START

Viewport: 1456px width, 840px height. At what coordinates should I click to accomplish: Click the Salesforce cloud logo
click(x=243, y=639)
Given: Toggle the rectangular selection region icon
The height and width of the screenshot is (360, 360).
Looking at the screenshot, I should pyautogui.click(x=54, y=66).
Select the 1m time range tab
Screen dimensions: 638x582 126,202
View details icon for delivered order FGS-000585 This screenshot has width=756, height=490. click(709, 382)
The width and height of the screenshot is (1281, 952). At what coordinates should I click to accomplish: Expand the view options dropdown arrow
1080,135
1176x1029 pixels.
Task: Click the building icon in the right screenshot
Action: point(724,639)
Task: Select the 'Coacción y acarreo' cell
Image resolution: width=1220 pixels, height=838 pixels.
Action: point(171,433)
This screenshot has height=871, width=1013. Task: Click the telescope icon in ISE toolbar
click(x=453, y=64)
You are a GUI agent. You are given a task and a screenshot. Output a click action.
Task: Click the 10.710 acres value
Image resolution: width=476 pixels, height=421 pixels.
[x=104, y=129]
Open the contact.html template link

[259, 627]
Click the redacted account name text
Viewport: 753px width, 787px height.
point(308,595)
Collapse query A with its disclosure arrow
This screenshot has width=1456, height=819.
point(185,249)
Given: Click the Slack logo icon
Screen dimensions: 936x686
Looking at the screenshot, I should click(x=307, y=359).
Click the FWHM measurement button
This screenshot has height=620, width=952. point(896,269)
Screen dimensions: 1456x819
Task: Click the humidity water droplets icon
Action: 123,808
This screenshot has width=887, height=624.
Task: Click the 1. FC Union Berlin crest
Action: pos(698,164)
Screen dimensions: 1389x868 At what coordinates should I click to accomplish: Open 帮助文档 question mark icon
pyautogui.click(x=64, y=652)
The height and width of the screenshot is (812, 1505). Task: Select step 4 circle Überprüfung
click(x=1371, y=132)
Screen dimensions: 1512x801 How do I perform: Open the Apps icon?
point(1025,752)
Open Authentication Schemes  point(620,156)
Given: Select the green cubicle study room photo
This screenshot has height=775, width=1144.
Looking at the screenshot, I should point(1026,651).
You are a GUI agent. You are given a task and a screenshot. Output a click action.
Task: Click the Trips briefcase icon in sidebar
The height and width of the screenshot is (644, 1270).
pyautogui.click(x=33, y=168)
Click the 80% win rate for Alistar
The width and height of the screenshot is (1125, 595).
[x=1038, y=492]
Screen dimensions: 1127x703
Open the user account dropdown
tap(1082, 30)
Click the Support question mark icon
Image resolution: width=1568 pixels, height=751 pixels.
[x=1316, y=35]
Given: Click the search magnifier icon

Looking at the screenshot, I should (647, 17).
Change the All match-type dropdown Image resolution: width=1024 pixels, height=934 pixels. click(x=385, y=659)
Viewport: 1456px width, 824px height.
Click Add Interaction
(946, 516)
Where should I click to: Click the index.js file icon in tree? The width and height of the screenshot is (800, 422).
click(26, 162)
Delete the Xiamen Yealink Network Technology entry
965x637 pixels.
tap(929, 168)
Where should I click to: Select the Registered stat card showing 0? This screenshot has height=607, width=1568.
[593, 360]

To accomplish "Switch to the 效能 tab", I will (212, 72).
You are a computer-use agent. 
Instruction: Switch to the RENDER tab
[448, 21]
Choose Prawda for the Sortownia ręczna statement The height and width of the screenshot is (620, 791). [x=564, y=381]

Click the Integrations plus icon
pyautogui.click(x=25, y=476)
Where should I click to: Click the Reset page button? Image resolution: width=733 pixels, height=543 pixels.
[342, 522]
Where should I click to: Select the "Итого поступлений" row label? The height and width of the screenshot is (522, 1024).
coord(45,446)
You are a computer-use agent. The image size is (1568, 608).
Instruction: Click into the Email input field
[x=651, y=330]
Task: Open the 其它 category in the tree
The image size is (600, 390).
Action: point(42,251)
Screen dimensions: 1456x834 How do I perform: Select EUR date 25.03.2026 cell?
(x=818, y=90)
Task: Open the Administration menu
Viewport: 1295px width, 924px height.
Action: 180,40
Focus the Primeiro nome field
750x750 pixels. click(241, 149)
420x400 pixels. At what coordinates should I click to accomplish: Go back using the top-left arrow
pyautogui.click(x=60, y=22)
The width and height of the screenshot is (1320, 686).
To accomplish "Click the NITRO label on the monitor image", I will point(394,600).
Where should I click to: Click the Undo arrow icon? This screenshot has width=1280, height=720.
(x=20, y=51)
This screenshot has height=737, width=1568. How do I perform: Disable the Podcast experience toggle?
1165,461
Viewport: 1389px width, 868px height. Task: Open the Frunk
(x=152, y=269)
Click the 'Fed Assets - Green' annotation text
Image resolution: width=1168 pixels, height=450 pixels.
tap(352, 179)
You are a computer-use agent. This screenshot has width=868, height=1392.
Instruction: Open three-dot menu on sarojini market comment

END

### Given request
List every line above that contains the word "button".

### Expected answer
Click the FWHM measurement button
Where should I click to: Click the Reset page button? Image resolution: width=733 pixels, height=543 pixels.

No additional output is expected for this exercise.